→ **Task description**: For each line below that holds the word "computer", make a copy.

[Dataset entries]
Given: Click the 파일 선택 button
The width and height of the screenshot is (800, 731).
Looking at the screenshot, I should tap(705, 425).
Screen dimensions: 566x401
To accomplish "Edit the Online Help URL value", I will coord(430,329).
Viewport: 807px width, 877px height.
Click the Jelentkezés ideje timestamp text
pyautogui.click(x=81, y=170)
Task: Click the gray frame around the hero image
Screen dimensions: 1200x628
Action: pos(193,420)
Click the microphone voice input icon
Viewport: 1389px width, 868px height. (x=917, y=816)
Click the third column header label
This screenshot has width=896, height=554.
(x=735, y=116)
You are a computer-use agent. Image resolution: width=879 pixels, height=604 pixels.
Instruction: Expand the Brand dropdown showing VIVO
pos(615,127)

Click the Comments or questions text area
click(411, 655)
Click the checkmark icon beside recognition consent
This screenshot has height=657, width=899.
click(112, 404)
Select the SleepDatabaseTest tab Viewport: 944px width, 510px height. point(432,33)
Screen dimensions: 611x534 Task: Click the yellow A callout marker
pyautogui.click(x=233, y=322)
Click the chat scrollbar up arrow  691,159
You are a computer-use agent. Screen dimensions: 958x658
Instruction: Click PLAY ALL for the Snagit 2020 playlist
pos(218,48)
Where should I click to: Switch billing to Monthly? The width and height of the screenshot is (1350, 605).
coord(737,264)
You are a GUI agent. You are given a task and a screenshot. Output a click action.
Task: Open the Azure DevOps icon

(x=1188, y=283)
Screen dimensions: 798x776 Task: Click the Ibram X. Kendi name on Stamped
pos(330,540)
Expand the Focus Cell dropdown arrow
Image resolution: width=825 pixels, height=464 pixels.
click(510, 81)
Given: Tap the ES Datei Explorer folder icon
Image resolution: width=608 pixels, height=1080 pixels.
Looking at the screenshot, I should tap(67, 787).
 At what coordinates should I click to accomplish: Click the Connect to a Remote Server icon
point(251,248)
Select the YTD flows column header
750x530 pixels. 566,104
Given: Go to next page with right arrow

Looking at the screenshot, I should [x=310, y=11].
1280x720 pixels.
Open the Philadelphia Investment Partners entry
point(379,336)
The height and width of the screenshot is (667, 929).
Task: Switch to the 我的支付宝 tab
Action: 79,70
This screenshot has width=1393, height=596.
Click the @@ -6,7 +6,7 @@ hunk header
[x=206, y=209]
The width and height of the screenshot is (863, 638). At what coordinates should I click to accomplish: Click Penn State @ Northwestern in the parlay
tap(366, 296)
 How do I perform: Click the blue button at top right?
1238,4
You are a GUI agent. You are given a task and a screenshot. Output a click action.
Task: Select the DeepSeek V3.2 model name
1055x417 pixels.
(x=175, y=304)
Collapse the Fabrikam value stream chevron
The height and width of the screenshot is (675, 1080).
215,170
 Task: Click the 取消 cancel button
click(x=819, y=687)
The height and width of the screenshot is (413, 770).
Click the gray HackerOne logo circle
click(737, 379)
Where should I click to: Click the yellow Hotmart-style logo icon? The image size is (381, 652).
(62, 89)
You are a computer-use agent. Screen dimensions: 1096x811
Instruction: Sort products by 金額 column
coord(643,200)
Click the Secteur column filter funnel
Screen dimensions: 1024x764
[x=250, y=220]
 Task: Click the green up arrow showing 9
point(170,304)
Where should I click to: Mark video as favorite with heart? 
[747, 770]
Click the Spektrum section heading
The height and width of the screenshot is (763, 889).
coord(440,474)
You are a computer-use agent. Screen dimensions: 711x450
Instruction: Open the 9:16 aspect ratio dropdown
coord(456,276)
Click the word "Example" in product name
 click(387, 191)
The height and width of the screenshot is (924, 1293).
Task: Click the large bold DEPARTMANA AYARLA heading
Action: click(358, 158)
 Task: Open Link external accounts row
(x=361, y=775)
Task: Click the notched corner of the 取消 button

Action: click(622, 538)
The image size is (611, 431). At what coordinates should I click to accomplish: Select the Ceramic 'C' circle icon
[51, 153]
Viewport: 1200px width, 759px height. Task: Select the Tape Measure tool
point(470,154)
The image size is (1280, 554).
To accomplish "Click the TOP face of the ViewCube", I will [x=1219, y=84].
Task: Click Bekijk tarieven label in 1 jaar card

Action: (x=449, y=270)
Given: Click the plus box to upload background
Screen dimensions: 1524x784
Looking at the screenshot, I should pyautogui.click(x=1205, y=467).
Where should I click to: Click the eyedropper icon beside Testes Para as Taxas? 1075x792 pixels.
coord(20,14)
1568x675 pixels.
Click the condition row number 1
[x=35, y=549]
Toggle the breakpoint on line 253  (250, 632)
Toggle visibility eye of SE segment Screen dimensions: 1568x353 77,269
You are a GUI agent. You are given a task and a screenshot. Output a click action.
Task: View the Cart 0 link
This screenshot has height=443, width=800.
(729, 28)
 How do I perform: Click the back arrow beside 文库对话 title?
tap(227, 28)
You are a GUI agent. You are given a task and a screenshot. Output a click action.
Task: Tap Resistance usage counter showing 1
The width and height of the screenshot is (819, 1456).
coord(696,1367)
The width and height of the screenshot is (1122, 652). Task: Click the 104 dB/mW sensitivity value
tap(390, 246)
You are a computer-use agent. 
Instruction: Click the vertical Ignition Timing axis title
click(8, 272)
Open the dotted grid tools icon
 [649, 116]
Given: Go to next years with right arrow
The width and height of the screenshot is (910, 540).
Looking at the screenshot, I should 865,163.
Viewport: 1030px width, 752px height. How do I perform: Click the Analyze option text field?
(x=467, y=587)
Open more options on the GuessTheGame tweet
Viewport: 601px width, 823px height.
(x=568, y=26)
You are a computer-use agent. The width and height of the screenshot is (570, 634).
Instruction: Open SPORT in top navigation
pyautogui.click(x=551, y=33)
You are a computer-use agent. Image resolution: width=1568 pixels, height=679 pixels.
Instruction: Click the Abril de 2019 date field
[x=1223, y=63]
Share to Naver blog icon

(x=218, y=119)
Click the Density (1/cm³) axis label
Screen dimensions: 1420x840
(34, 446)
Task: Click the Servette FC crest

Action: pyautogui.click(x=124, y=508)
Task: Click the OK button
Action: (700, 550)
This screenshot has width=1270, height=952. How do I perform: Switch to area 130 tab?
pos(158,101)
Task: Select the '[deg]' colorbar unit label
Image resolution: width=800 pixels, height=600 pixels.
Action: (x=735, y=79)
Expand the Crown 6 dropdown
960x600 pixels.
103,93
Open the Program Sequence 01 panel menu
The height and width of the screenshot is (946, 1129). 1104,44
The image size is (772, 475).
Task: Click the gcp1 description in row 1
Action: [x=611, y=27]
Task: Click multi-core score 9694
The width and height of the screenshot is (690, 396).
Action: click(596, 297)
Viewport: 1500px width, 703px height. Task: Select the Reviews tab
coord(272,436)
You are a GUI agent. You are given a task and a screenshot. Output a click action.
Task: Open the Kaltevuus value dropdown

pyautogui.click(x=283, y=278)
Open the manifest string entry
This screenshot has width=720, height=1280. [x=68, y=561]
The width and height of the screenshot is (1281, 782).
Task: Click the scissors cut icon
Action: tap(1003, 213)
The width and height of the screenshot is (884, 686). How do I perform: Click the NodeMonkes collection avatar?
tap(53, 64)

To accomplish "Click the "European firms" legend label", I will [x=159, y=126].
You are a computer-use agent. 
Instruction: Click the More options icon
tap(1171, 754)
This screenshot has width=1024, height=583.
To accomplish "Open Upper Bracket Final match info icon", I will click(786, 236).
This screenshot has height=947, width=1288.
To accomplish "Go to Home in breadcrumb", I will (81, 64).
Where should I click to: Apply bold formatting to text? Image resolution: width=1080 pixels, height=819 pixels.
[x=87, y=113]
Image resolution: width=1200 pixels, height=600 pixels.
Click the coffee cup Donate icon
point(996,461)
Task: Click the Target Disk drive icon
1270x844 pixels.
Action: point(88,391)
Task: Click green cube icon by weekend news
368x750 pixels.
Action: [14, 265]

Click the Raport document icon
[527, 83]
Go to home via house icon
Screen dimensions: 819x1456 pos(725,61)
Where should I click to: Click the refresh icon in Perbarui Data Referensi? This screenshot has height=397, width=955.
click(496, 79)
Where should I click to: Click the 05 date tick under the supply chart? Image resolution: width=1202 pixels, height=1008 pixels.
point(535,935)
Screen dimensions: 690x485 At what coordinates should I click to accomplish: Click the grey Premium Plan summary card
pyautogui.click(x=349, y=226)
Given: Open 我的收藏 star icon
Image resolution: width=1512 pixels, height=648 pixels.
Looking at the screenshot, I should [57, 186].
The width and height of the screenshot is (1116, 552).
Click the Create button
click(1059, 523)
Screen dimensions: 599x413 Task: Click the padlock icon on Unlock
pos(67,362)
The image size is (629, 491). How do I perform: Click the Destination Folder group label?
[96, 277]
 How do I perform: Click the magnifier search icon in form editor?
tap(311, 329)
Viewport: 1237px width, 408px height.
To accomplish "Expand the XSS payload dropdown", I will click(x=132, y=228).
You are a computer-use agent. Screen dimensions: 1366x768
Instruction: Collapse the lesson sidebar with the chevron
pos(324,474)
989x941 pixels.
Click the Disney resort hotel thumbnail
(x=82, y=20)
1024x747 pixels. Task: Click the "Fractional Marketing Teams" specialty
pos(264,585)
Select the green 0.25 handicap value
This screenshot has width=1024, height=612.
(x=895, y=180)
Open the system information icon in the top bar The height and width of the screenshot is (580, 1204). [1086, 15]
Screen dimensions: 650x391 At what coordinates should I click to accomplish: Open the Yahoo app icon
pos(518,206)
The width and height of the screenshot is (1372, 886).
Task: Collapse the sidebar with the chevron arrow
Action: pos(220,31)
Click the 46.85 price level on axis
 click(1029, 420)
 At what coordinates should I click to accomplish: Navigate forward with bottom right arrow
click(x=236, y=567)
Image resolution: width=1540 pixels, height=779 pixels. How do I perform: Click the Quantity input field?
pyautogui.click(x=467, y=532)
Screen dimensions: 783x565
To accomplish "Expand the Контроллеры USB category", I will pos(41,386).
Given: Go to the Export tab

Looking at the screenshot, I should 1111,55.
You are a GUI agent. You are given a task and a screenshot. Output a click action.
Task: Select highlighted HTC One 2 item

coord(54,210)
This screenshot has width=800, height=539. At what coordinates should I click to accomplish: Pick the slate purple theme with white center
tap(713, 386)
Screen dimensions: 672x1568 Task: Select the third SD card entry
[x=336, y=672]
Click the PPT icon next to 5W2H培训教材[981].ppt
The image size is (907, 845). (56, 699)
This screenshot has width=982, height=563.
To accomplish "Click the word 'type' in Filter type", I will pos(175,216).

→ **Solved problem**:
You are a computer-use agent. Image resolution: width=879 pixels, height=604 pixels.
You are a computer-use agent. Screen dimensions: 958x658
You are a computer-use agent. Screen dimensions: 1096x811
You are a computer-use agent. Screen dimensions: 711x450
You are a computer-use agent. 
You are a computer-use agent. The width and height of the screenshot is (570, 634).
You are a computer-use agent. Image resolution: width=1568 pixels, height=679 pixels.
You are a computer-use agent. 
You are a computer-use agent. Screen dimensions: 1366x768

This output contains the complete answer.